==== GIVEN RECORDS ====

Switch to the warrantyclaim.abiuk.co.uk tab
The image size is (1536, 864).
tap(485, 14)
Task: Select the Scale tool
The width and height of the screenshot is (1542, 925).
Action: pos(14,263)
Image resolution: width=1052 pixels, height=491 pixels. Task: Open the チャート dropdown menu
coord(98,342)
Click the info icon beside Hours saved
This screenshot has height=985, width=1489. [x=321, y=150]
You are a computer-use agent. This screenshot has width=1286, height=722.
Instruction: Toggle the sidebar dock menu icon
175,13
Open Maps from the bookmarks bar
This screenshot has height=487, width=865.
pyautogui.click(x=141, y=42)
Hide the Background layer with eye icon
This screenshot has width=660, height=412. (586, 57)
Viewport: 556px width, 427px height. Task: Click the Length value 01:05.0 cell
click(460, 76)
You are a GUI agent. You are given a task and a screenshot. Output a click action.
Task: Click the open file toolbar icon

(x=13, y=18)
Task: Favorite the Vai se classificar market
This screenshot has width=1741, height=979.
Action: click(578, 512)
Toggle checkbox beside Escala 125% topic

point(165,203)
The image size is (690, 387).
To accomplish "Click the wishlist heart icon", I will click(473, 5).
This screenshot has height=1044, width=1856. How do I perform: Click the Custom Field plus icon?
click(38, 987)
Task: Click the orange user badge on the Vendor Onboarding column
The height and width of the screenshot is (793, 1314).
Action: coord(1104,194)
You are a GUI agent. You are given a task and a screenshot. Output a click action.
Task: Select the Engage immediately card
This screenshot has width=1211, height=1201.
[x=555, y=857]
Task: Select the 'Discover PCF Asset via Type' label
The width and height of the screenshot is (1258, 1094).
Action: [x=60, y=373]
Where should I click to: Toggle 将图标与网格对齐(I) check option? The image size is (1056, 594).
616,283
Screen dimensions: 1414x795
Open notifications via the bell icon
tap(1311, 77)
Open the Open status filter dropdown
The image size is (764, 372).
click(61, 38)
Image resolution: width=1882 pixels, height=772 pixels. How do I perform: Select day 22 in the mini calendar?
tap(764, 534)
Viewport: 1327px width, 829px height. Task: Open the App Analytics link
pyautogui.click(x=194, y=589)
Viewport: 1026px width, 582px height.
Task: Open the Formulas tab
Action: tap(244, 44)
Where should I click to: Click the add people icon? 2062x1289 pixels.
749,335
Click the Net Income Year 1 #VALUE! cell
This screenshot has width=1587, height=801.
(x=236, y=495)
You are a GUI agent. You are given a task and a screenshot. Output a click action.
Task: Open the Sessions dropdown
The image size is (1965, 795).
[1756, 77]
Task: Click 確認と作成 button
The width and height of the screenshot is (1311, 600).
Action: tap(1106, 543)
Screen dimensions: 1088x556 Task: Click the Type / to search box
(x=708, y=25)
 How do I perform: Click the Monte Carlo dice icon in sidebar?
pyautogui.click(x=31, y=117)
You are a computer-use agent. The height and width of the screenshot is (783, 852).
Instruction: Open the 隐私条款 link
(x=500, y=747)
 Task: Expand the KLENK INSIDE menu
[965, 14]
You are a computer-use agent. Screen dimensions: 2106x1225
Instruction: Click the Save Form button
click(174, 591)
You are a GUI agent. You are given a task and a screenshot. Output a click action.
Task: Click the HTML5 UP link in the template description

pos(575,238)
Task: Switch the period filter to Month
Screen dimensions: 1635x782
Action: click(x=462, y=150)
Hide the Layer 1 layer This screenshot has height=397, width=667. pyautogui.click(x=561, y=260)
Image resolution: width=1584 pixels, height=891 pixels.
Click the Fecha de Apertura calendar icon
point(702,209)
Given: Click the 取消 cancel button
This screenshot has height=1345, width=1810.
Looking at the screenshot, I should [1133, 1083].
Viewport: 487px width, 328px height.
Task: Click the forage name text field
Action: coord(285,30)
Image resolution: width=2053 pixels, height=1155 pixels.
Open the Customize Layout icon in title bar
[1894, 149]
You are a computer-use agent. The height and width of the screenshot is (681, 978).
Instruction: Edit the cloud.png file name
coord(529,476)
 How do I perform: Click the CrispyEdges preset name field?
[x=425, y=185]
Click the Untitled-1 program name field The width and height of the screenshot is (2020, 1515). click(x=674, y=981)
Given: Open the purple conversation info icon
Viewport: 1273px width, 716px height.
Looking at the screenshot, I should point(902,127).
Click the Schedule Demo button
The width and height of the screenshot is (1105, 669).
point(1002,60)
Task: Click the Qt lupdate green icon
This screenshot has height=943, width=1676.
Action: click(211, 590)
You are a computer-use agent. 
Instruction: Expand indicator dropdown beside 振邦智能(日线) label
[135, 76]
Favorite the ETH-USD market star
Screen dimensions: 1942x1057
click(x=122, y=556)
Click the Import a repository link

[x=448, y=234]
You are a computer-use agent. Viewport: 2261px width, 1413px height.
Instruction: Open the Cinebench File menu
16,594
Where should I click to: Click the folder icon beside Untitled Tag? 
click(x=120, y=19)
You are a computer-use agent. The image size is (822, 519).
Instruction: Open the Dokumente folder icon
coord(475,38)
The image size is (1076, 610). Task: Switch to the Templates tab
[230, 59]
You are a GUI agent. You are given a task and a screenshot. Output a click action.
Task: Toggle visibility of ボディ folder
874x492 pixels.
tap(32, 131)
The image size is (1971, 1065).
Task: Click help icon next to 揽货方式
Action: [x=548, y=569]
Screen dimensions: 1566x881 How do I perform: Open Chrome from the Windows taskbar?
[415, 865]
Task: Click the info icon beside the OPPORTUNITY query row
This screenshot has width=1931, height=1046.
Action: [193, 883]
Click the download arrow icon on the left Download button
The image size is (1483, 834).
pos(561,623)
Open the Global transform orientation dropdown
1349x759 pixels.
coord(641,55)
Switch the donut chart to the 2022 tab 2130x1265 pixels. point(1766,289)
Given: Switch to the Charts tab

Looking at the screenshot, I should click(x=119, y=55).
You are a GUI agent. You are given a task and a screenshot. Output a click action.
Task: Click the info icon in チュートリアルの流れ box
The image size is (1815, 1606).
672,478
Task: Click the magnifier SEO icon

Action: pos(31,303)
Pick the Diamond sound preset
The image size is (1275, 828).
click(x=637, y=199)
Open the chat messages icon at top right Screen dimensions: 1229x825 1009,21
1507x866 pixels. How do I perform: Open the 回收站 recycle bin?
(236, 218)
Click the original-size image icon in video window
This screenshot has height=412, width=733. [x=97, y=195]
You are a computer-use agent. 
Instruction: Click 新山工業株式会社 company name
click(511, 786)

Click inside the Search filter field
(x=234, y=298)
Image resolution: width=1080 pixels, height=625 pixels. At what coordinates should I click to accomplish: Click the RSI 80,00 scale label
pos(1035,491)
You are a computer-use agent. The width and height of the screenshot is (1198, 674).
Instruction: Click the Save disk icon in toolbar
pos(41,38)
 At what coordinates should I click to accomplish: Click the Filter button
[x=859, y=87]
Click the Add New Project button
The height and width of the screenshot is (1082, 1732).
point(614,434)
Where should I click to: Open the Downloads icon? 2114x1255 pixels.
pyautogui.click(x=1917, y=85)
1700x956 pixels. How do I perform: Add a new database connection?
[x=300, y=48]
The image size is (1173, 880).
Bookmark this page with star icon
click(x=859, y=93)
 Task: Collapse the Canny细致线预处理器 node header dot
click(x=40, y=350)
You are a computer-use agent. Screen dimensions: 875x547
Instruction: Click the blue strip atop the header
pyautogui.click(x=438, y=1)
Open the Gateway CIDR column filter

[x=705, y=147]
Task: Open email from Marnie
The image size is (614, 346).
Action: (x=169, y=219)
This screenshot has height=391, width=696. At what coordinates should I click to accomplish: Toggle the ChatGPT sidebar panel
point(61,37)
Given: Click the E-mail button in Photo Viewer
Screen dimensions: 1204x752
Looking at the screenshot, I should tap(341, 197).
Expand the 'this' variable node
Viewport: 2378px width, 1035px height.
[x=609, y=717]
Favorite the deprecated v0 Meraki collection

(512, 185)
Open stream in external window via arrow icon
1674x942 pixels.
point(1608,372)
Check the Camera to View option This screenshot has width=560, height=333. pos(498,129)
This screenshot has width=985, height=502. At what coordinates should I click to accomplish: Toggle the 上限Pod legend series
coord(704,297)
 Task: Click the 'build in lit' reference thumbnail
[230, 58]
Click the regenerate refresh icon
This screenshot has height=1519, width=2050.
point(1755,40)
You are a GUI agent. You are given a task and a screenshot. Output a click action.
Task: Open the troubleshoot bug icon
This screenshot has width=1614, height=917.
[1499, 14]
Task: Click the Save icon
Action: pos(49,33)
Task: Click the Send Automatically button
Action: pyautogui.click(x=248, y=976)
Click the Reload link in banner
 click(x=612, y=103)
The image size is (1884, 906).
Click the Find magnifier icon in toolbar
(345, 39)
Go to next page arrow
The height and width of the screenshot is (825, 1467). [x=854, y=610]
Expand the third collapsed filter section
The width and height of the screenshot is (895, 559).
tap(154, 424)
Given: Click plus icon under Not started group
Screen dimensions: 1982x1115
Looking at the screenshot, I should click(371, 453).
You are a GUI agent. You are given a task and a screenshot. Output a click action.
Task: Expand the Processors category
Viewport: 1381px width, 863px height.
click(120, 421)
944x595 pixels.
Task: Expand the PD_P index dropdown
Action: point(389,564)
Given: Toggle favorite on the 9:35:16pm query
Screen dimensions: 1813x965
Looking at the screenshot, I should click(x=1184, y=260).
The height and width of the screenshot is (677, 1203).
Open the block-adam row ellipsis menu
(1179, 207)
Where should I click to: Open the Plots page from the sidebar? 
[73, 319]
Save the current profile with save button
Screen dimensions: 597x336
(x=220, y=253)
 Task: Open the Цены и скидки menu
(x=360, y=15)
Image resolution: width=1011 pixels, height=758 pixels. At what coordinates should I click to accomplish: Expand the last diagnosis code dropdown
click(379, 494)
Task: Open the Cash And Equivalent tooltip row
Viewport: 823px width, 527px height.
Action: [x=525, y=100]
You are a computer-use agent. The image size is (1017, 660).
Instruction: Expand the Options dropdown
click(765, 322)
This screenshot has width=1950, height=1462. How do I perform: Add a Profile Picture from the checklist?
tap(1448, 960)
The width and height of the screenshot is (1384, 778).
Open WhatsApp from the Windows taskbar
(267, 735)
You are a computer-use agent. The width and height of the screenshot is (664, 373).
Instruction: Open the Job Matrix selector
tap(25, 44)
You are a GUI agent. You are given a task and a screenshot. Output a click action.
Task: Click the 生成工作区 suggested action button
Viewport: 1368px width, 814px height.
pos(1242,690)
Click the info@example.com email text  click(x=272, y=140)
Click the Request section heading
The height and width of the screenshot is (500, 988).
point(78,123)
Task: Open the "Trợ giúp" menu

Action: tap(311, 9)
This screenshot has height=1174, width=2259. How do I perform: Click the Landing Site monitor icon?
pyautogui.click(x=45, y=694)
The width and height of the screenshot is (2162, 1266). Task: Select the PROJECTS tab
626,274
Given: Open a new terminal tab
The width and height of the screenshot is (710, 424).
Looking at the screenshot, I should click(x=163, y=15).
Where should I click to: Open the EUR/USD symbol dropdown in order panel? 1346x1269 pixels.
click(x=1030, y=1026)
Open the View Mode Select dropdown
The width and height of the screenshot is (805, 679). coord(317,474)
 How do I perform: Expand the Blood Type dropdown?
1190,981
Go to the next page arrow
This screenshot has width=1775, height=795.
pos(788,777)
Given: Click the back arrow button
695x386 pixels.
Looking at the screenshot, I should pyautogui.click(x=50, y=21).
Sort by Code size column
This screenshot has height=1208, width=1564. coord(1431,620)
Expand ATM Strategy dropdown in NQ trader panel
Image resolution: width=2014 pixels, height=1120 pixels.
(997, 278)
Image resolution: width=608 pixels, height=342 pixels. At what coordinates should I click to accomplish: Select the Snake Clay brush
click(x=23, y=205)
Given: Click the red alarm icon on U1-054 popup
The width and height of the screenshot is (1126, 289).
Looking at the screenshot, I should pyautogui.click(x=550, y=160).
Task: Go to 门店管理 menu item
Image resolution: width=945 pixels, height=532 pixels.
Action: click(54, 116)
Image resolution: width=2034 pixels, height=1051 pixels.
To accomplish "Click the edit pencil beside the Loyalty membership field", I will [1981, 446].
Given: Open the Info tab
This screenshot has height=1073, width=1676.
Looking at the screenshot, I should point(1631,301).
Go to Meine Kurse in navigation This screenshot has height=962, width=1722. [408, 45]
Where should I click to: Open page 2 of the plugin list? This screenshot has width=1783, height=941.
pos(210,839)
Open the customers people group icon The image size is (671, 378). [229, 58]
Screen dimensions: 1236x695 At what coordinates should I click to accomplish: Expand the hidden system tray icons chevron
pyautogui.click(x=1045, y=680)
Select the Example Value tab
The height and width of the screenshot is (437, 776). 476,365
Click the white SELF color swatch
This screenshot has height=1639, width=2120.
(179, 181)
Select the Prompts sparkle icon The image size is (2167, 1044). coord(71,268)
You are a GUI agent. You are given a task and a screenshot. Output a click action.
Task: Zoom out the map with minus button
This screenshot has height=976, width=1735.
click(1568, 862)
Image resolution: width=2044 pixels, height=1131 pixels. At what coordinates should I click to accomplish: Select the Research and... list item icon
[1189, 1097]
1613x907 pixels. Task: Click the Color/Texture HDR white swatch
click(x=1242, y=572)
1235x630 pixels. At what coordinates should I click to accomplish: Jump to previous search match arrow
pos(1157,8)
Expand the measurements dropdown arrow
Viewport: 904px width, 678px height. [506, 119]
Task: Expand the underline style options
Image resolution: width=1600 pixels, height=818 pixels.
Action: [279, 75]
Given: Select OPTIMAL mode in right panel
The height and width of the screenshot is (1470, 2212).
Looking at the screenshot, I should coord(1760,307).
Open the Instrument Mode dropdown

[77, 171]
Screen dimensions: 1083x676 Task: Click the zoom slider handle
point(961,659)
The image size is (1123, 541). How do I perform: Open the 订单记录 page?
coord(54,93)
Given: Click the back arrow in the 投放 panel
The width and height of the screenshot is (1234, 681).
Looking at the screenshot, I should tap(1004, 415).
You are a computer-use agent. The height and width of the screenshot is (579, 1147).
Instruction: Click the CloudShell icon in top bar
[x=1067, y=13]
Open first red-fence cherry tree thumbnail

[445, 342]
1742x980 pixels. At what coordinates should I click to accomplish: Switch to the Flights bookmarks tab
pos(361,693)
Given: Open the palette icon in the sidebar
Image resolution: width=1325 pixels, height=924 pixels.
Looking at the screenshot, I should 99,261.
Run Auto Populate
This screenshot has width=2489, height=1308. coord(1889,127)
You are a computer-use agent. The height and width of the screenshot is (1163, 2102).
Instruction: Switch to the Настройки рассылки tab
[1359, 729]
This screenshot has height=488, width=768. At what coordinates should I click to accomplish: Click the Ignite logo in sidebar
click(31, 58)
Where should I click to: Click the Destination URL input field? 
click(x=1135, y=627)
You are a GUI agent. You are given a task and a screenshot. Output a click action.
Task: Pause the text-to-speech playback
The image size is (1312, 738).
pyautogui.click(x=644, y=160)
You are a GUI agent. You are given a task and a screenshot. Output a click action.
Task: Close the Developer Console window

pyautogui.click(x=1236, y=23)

====

ASSIGNMENT:
In the entries above, the lines from the one bearing "1507x866 pixels. How" up to and including the one bearing "Check the Camera" should be transcribed exactly; no other line is wanted.

ANSWER SECTION:
1507x866 pixels. How do I perform: Open the 回收站 recycle bin?
(236, 218)
Click the original-size image icon in video window
This screenshot has height=412, width=733. [x=97, y=195]
You are a computer-use agent. 
Instruction: Click 新山工業株式会社 company name
click(511, 786)

Click inside the Search filter field
(x=234, y=298)
Image resolution: width=1080 pixels, height=625 pixels. At what coordinates should I click to accomplish: Click the RSI 80,00 scale label
pos(1035,491)
You are a computer-use agent. The width and height of the screenshot is (1198, 674).
Instruction: Click the Save disk icon in toolbar
pos(41,38)
 At what coordinates should I click to accomplish: Click the Filter button
[x=859, y=87]
Click the Add New Project button
The height and width of the screenshot is (1082, 1732).
point(614,434)
Where should I click to: Open the Downloads icon? 2114x1255 pixels.
pyautogui.click(x=1917, y=85)
1700x956 pixels. How do I perform: Add a new database connection?
[x=300, y=48]
The image size is (1173, 880).
Bookmark this page with star icon
click(x=859, y=93)
 Task: Collapse the Canny细致线预处理器 node header dot
click(x=40, y=350)
You are a computer-use agent. Screen dimensions: 875x547
Instruction: Click the blue strip atop the header
pyautogui.click(x=438, y=1)
Open the Gateway CIDR column filter

[x=705, y=147]
Task: Open email from Marnie
The image size is (614, 346).
Action: (x=169, y=219)
This screenshot has height=391, width=696. At what coordinates should I click to accomplish: Toggle the ChatGPT sidebar panel
point(61,37)
Given: Click the E-mail button in Photo Viewer
Screen dimensions: 1204x752
Looking at the screenshot, I should tap(341, 197).
Expand the 'this' variable node
Viewport: 2378px width, 1035px height.
[x=609, y=717]
Favorite the deprecated v0 Meraki collection

(512, 185)
Open stream in external window via arrow icon
1674x942 pixels.
point(1608,372)
Check the Camera to View option This screenshot has width=560, height=333. pos(498,129)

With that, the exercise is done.